Thursday, May 05, 2011

The Obama Doctrine: Kill don't capture?

Without the ground work of the Bush years, there would have been no Navy Seal operation taking out Osama on May 1, however, John Yoo's point in the WSJ is interesting, isn't it? Osama bin Laden could have easily been taken alive. But if you kill the opponent, then you don't have to mess with those pesky ethical issues of interogation and imprisonment--those things about which Obama so vehemently criticized President Bush.
"Over the past two years, congressional pressure and the demands of the real world have forced Mr. Obama to give up his law-enforcement approach to terrorism. Thanks to congressional funding riders, Gitmo remains open and terrorist detainees there cannot be brought to the United States. Attorney General Holder has finally dropped his ill-conceived plan to prosecute al Qaeda leaders in Manhattan, and he has now restarted the military commissions devised by the Bush administration.

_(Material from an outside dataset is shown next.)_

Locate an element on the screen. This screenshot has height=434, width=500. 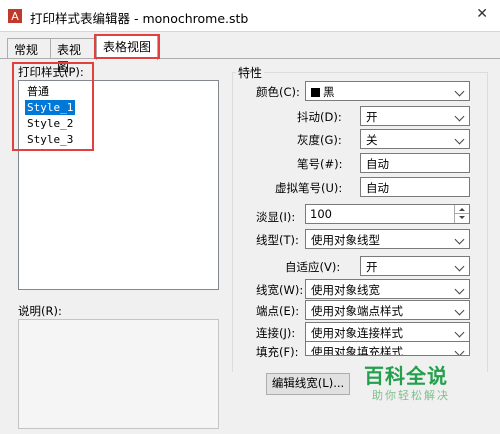
description-field is located at coordinates (118, 374).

The repatriation of Gitmo detainees has also ceased, again due to congressional pressure. Mr. Obama's advisers have even publicly reaffirmed his authority to capture or kill terrorists as enemy combatants. Drone attacks have more than tripled.

Mr. Obama's policies now differ from their Bush counterparts mainly on the issue of interrogation. As Sunday's operation put so vividly on display, Mr. Obama would rather kill al Qaeda leaders—whether by drones or special ops teams—than wade through the difficult questions raised by their detention. This may have dissuaded Mr. Obama from sending a more robust force to attempt a capture."
John Yoo: From Guantanamo to Abbottabad - WSJ.com

3 comments:

Anonymous said...

Now you've done it. The left hates hates hates John Yoo. You could quote just about anyone else and get away with it.

Anonymous said...

I THINK IT WAS HANDLED PERFECTLY. We do not need the expense of 1 more prisoner at Gitmo or NY or anywhere else. This guy was a mass murderer and got just what was coming to him. A more robust force would have been more likely to have been seen, caught, shot at and captured. Or killed. What's wrong with a little blunt force, should Hitler have been caught and put on trial too??

Norma said...

The problem with civilian trials, and Holder and Obama know this, is you have to share the evidence. We'd be exposing so many of our people to danger with trying anyone in a civilian trial. Besides, why should enemy combatants have the protections of U.S. citizens? Obama avoided this by having him killed on the spot. Jury, judge, executioner.